Ozick L A, Jacob L, Comer G M, Lee T P, Ben-Zvi J, Donelson S S, Felton C P
Department of Medicine, Harlem Hospital Center, Columbia University, College of Physicians and Surgeons, New York, New York, USA.
Am J Gastroenterol. 1995 Nov;90(11):1978-80.
To determine the incidence of hepatotoxicity due to isoniazid and rifampin in inner-city patients with active tuberculosis.
A hospital-based review of 70 consecutive in-patients in a 770-bed, inner-city hospital. The patient population is primarily African-American and Hispanic.
Fifty-eight men and 12 women were followed from 2-12 wk (median 4 wk). Patients had to be treated for at least 2 wk to be eligible for the study. Patients were excluded if they had been on any anti-tuberculous or any other hepatotoxic drug during the 2-month period before their hospitalization. Aminotransferases, alkaline phosphatase, bilirubin, and albumin were obtained at least every 2 wk.

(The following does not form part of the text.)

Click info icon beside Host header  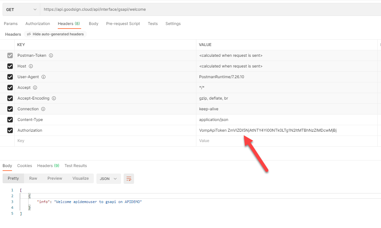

Hepatocellular toxicity, defined as AST and/or ALT greater than 200 IU/L, occurred in eight out of 70 (11.4%) patients. The mean age of these patients was 38.9 yr (22-58 yr). Patients with AIDS were significantly more likely to develop hepatotoxicity than those with any other risk factor (p < 0.01).
Baseline aminotransferases followed by monitoring may be necessary in AIDS patients.